DATASET: Begin
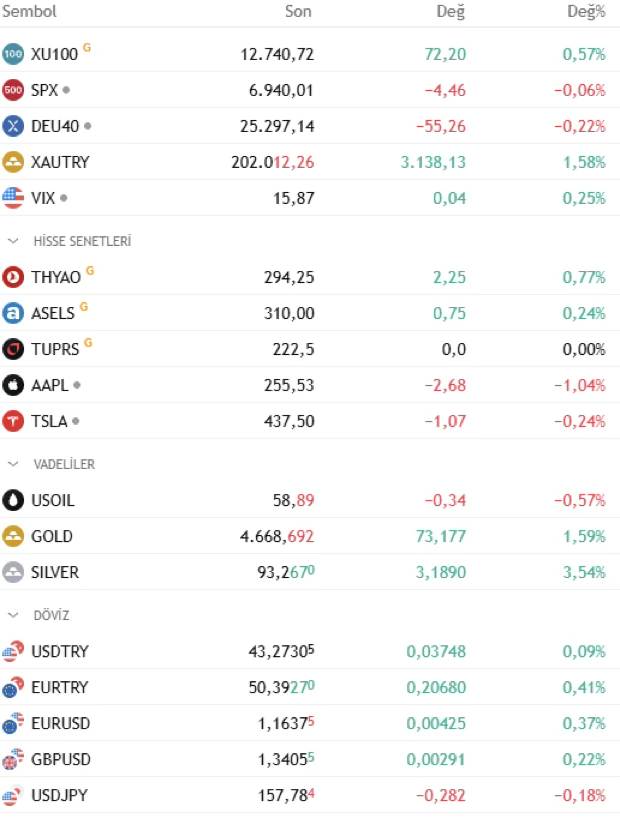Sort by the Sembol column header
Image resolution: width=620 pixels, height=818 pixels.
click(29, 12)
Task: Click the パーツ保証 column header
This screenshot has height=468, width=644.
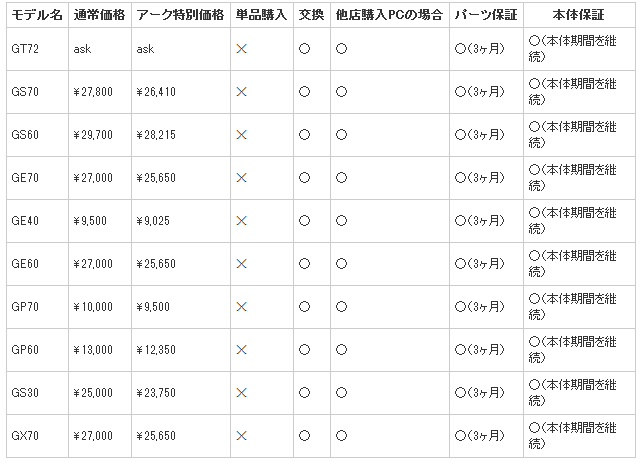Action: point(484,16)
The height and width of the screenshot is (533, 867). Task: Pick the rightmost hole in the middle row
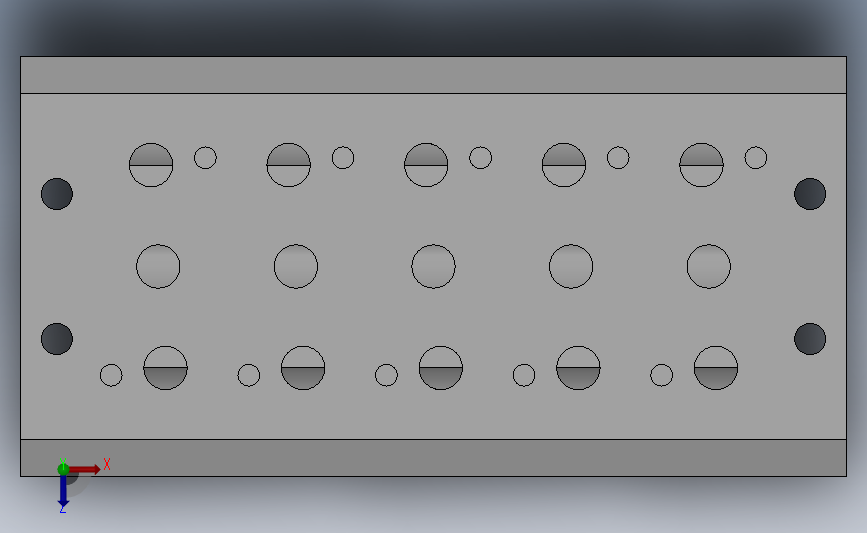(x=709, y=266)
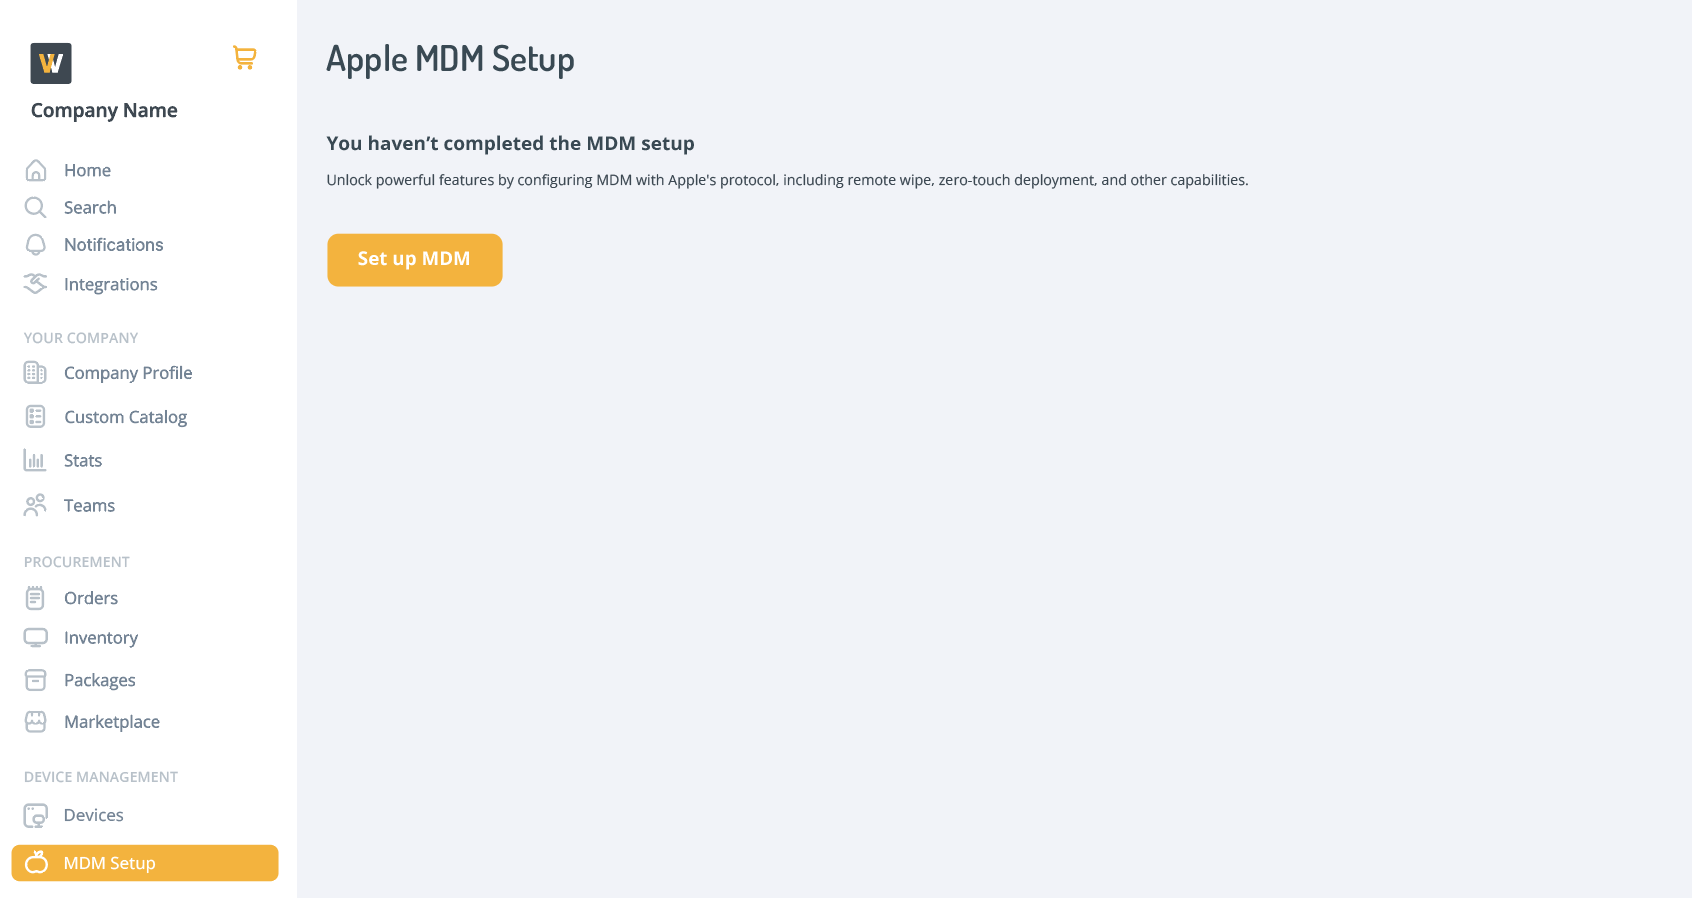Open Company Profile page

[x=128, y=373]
DATASET: End
- PROBLEM STATEMENT -
Please print exactly the lines running from the line with "The height and" through the final line of the material, and nothing more. Keep pictures out.

- FINISHED EXERCISE -
The height and width of the screenshot is (533, 867). Task: Pick the rightmost hole in the middle row
(x=709, y=266)
Open Company Profile page

[x=128, y=373]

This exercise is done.